Shortly before 7 a.m. on Oct. 17, 2019, Philip Kingston, 85, super-glued his hand to a Docklands Light Railway (DLR) train at Shadwell Station, while Sue Parfitt, 79, and Martin Newell, 54, climbed on the roof and said prayers for the planet.
Despite causing 15 trains to be delayed or cancelled, the trio were unanimously acquitted on Jan. 14 by a jury at Inner London Crown Court of obstructing the railway.
The three activists, who are members of Christian Climate Action, a group within Extinction Rebellion, said they were strongly motivated by their Christian faith.
But Conservative MP Brendan Clarke-Smith said he does not see their action as being “a particularly Christian thing to do.”

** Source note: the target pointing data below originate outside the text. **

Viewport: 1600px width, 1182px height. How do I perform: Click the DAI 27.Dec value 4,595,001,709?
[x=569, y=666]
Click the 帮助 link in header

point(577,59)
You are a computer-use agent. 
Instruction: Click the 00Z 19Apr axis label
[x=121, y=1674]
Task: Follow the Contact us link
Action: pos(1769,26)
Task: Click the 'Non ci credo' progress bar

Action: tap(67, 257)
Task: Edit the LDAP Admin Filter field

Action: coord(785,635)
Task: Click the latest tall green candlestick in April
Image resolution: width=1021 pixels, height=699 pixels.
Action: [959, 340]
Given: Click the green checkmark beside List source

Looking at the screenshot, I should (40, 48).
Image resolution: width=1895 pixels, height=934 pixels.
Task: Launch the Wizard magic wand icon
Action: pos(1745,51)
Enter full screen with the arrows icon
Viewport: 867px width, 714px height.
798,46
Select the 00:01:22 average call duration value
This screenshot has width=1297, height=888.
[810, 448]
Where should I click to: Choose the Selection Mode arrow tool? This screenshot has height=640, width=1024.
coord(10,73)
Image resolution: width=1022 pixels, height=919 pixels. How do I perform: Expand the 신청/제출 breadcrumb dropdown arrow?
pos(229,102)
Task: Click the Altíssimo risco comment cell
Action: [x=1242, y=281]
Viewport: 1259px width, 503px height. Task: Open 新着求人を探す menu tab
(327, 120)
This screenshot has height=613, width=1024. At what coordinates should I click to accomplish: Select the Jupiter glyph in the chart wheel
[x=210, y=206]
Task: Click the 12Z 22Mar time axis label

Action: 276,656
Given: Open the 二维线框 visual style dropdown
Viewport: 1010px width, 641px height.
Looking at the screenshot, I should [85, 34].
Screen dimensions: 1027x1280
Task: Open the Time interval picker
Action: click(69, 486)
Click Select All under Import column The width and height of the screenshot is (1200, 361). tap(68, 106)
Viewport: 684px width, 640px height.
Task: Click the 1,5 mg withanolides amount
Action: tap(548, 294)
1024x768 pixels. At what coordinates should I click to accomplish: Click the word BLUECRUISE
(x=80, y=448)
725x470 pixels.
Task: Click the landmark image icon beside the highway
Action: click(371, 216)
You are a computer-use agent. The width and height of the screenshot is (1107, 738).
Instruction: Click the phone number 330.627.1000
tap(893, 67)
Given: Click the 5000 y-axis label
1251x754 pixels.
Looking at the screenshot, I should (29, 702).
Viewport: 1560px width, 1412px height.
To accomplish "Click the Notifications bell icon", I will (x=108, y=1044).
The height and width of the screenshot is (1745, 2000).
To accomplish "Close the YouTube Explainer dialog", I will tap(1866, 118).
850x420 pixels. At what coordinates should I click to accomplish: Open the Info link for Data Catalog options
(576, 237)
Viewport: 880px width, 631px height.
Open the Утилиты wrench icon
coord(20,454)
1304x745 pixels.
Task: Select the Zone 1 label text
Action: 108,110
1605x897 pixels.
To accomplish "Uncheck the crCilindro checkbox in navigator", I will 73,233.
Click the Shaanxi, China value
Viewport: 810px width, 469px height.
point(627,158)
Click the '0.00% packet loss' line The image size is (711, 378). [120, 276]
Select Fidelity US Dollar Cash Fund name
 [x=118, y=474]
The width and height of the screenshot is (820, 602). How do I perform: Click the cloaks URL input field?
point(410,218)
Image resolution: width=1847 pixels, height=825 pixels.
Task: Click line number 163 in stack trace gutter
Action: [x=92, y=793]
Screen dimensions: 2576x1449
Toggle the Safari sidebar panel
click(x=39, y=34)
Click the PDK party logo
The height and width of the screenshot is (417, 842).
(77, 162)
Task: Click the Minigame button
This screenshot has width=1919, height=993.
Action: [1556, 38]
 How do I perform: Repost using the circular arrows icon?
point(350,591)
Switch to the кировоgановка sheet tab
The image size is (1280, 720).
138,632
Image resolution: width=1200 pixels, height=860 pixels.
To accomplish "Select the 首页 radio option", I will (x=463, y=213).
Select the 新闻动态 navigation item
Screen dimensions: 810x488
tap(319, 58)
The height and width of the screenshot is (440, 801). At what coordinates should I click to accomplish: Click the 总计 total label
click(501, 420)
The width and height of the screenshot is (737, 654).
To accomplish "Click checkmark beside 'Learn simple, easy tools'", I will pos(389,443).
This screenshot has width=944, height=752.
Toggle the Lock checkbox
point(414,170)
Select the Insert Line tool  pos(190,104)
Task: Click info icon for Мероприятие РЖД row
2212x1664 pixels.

“The selfish actions and egos of these individuals prevented people from getting to work to provide for their families, children from attending school, wasted the time of our emergency services, and put people’s lives at risk,” he said.
Clarke-Smith criticised the jury’s decision as giving “the green light to people looking to commit all manner of appalling crimes in the name of religion to justify their extreme political ideologies.”
He said he would “always defend the jury system,” but said it “clearly needs a review.”
Tom Hunt, another Conservative MP, also called the verdict “a dangerous precedent.”
Speaking outside the court, Parfitt said she felt the court has “vindicated” their action and the verdict showed the protest had been “the right thing to do.”
Mike Schwarz, solicitor at the law firm Hodge Jones and Allen, which represented the defendants, said: “There is mounting evidence from the courts—and in particular from juries—that the public is taking the climate crisis and the increasingly urgent need to focus on it far more seriously than government and business. This verdict is part of this escalating pattern.”
The verdict comes just over a week after a jury cleared four people of criminal damage over the toppling of a statue of 17th-century British merchant Edward Colston, who was involved in the slave trade.
Following the jury verdict on Jan. 5, Prime Minister Boris Johnson’s spokesman said vandalism “remains a crime” and the government expects police to take it seriously.
Commenting on both cases, Tom Hunt, the Conservative lawmaker, told Daily Mail: “Unfortunately, I suspected that the disappointing Colston statue verdict might be a green light for other criminal acts, and that is what we are starting to see.”
“It is clear to me that those committing vandalism and damaging public property, or blocking public access like roads or railways, should be punished. I am disappointed to see another instance where this has not been the case, and concerned about the precedent this continues to set.”
PA Media contributed to this report.